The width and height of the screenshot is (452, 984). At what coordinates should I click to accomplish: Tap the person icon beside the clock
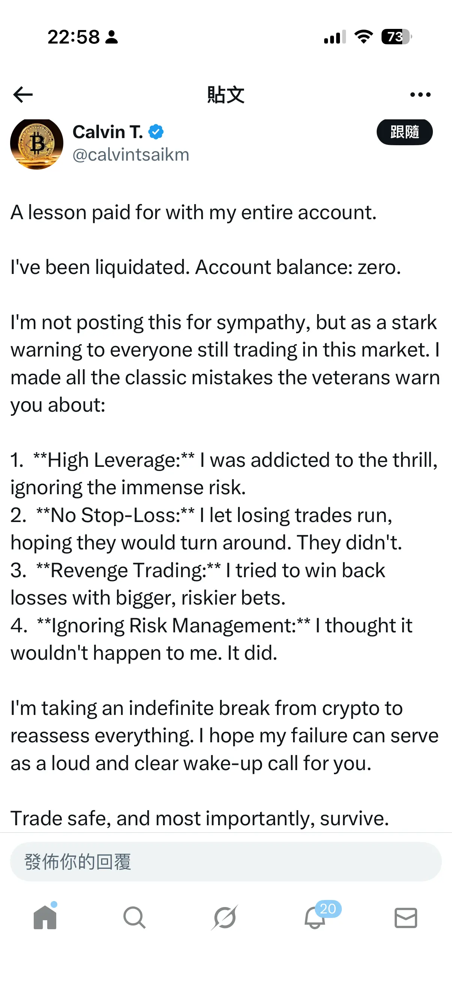[x=112, y=37]
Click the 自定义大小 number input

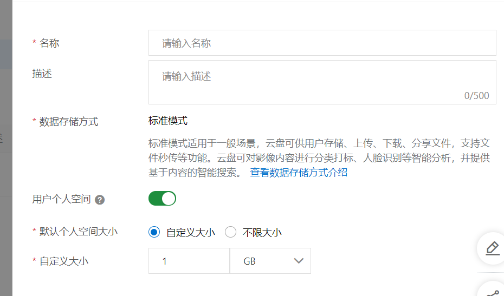click(x=189, y=261)
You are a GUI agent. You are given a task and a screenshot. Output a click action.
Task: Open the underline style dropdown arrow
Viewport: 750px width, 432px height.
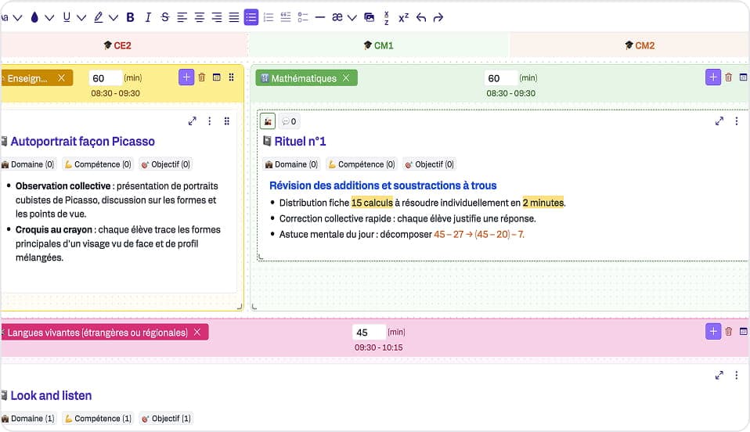point(81,17)
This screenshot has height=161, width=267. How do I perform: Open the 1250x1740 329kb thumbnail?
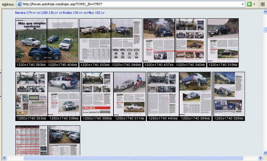229,94

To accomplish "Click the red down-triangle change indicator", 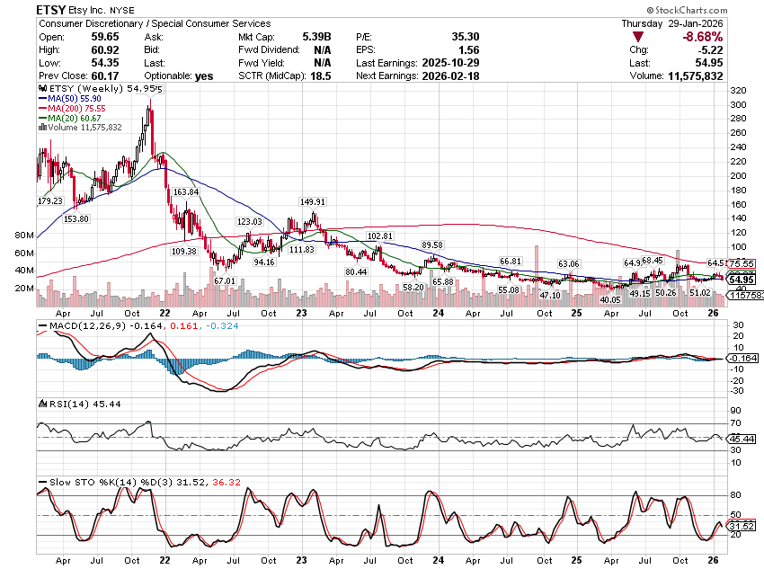I will pyautogui.click(x=637, y=36).
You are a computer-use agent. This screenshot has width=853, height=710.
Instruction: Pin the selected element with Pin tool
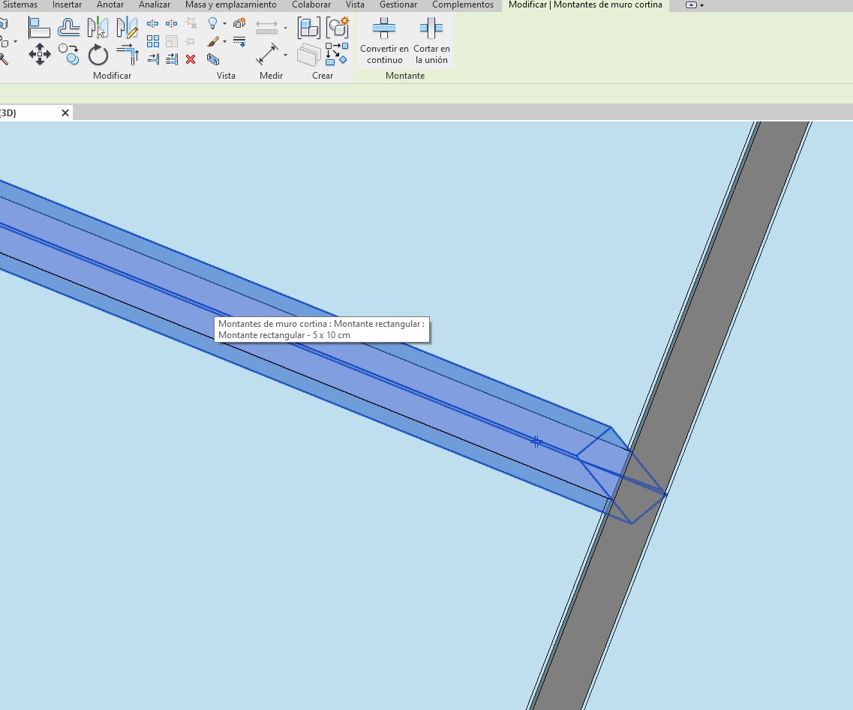pyautogui.click(x=191, y=41)
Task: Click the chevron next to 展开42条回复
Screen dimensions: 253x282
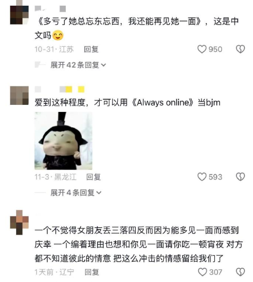Action: tap(104, 65)
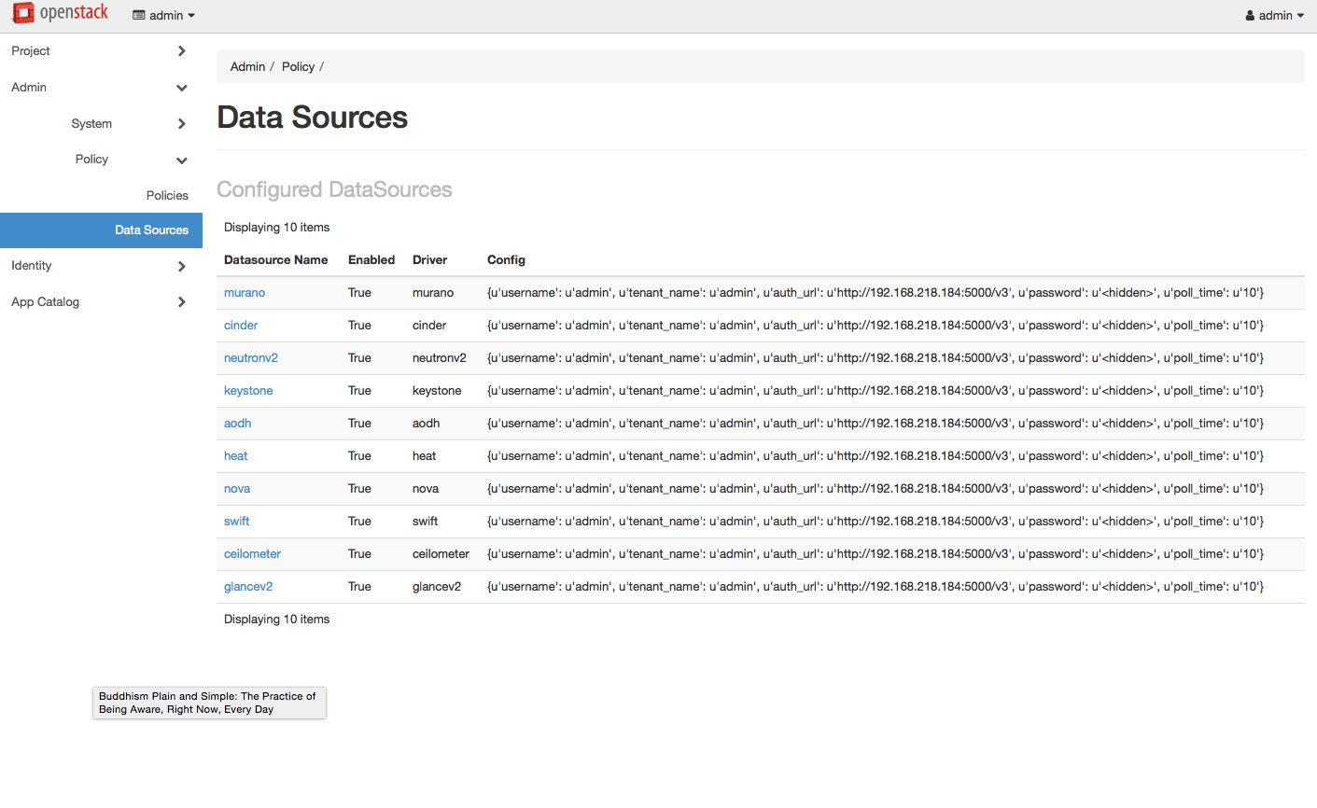Open the keystone datasource link
This screenshot has height=808, width=1317.
pyautogui.click(x=248, y=391)
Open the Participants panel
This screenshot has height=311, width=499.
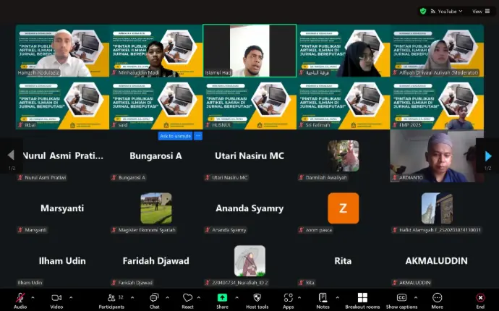point(111,297)
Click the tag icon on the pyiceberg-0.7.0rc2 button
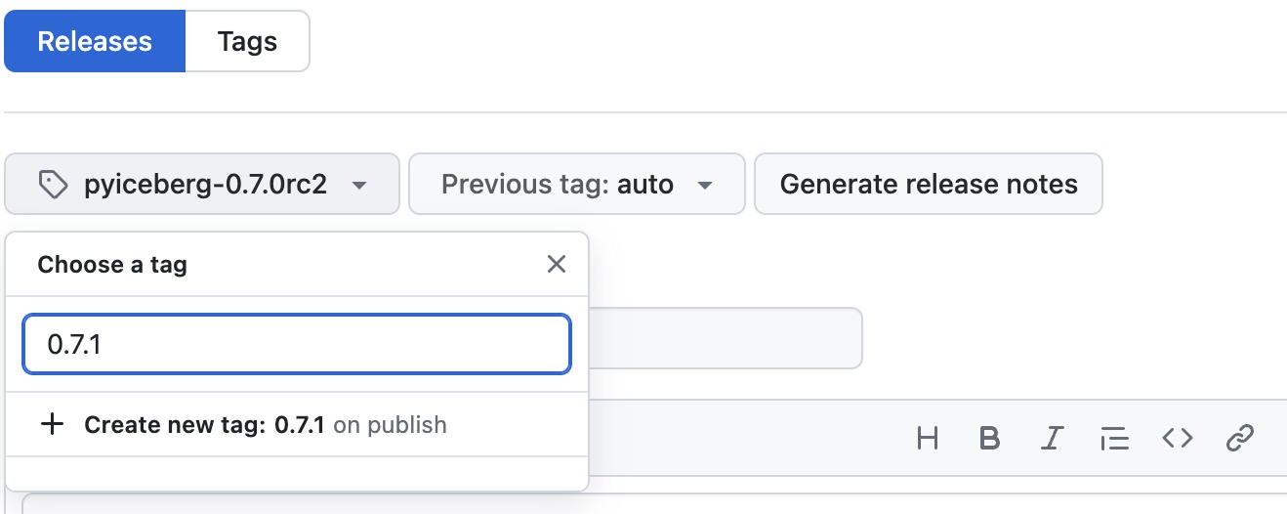Viewport: 1287px width, 514px height. [x=52, y=184]
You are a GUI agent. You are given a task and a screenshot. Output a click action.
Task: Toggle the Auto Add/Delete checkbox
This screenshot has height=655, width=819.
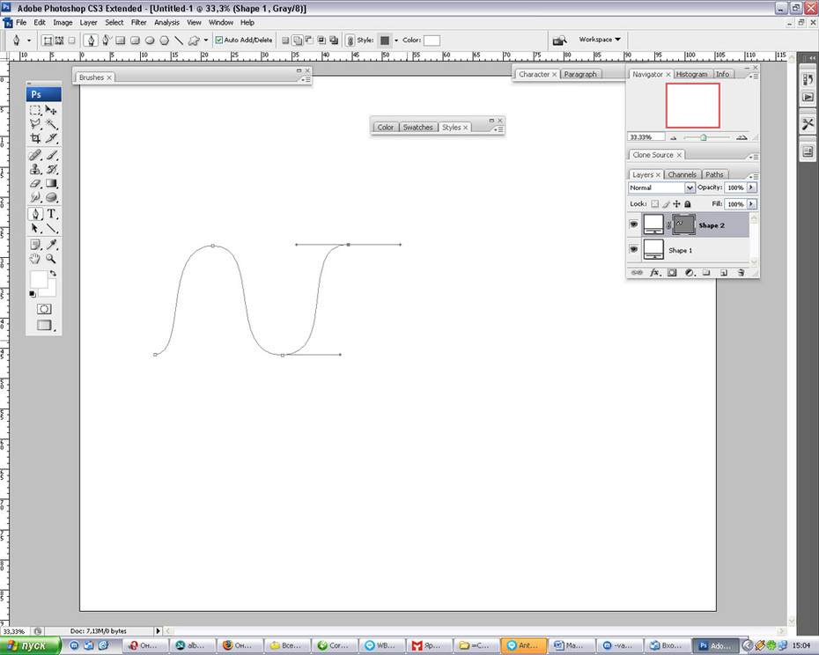pos(219,40)
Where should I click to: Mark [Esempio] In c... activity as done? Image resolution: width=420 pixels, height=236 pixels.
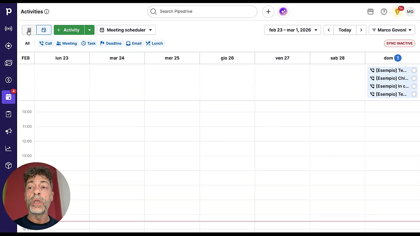pyautogui.click(x=414, y=86)
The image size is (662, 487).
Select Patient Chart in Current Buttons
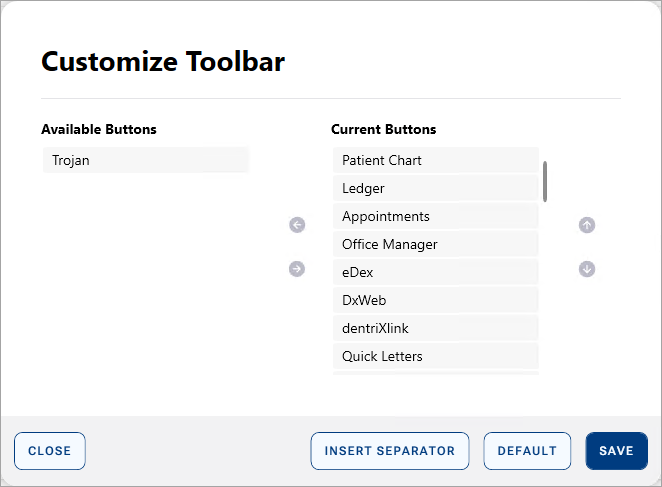click(x=435, y=160)
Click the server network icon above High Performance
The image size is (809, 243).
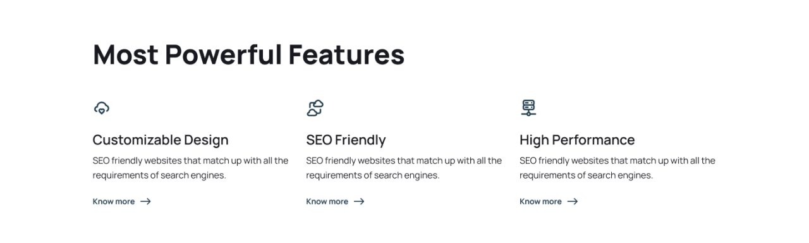click(528, 108)
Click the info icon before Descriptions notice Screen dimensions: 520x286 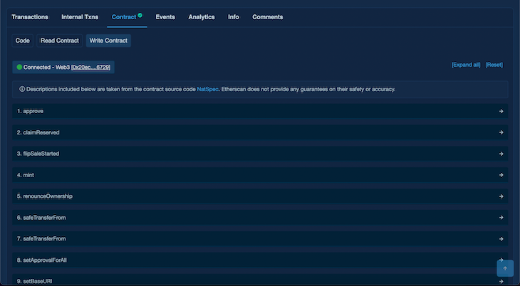click(x=22, y=90)
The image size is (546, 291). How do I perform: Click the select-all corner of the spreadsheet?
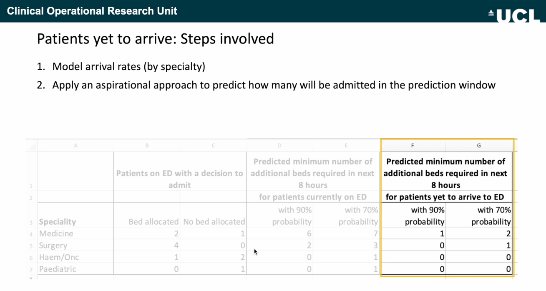pyautogui.click(x=32, y=145)
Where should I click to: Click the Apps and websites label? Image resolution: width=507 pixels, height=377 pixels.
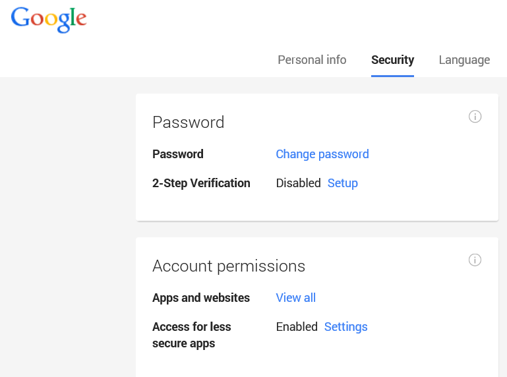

- **Exercise details**
For the data above, set down exactly the lines from the line with "This screenshot has height=311, width=499." to the line with "Click the server", both included, leaving pictures out.

- **Reply to the task**
This screenshot has height=311, width=499.
point(111,297)
Click the tag icon on the pyiceberg-0.7.0rc2 button
Viewport: 1287px width, 514px height. [x=52, y=184]
You are a GUI agent. You are given a task and a screenshot. Output a click action.
Task: Toggle the Auto Add/Delete checkbox
This screenshot has height=655, width=819.
pos(219,40)
Where should I click to: Mark [Esempio] In c... activity as done? Image resolution: width=420 pixels, height=236 pixels.
pyautogui.click(x=414, y=86)
The image size is (662, 487).
Select Patient Chart in Current Buttons
click(x=435, y=160)
Click the server network icon above High Performance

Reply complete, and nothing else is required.